═══ RECORDS FOR PROCESSING ═══

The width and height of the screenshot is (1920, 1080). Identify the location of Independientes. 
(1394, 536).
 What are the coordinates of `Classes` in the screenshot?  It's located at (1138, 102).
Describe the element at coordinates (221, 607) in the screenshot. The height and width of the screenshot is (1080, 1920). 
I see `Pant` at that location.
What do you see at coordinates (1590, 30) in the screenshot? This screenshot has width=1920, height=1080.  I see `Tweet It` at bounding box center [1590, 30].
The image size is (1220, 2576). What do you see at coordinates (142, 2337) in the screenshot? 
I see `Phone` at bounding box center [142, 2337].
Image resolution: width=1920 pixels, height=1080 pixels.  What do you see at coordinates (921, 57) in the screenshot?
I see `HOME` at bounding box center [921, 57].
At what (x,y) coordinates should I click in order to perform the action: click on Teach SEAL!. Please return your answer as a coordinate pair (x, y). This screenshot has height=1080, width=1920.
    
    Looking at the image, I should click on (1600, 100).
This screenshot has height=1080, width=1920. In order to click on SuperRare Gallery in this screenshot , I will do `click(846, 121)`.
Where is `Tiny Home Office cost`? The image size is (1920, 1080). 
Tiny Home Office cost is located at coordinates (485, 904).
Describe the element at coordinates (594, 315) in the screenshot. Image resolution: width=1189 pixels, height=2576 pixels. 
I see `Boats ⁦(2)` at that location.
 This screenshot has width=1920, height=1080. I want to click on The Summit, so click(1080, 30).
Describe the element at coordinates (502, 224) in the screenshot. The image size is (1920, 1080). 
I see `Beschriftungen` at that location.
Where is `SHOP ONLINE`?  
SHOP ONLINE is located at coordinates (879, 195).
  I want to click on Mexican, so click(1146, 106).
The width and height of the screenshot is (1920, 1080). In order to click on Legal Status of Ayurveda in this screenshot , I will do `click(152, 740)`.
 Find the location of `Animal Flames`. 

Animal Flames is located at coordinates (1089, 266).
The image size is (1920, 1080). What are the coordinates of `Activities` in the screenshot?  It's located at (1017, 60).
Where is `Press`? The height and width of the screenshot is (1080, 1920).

═══

▸ **TO DO**
Rewrite all of the records above, changing every occurrence of "Describe" to "Identify" and leaving all other text unaltered.

▸ **REPLY TO THE EXERCISE**
The width and height of the screenshot is (1920, 1080). Identify the location of Independientes. 
(1394, 536).
 What are the coordinates of `Classes` in the screenshot?  It's located at (1138, 102).
Identify the element at coordinates (221, 607) in the screenshot. The height and width of the screenshot is (1080, 1920). 
I see `Pant` at that location.
What do you see at coordinates (1590, 30) in the screenshot? This screenshot has width=1920, height=1080.  I see `Tweet It` at bounding box center [1590, 30].
The image size is (1220, 2576). What do you see at coordinates (142, 2337) in the screenshot? 
I see `Phone` at bounding box center [142, 2337].
Image resolution: width=1920 pixels, height=1080 pixels.  What do you see at coordinates (921, 57) in the screenshot?
I see `HOME` at bounding box center [921, 57].
At what (x,y) coordinates should I click in order to perform the action: click on Teach SEAL!. Please return your answer as a coordinate pair (x, y). This screenshot has height=1080, width=1920.
    
    Looking at the image, I should click on (1600, 100).
This screenshot has height=1080, width=1920. In order to click on SuperRare Gallery in this screenshot , I will do `click(846, 121)`.
Where is `Tiny Home Office cost`? The image size is (1920, 1080). 
Tiny Home Office cost is located at coordinates (485, 904).
Identify the element at coordinates (594, 315) in the screenshot. Image resolution: width=1189 pixels, height=2576 pixels. 
I see `Boats ⁦(2)` at that location.
 This screenshot has width=1920, height=1080. I want to click on The Summit, so click(1080, 30).
Identify the element at coordinates (502, 224) in the screenshot. The image size is (1920, 1080). 
I see `Beschriftungen` at that location.
Where is `SHOP ONLINE`?  
SHOP ONLINE is located at coordinates (879, 195).
  I want to click on Mexican, so click(1146, 106).
The width and height of the screenshot is (1920, 1080). In order to click on Legal Status of Ayurveda in this screenshot , I will do `click(152, 740)`.
 Find the location of `Animal Flames`. 

Animal Flames is located at coordinates (1089, 266).
The image size is (1920, 1080). What are the coordinates of `Activities` in the screenshot?  It's located at (1017, 60).
Where is `Press`? The height and width of the screenshot is (1080, 1920).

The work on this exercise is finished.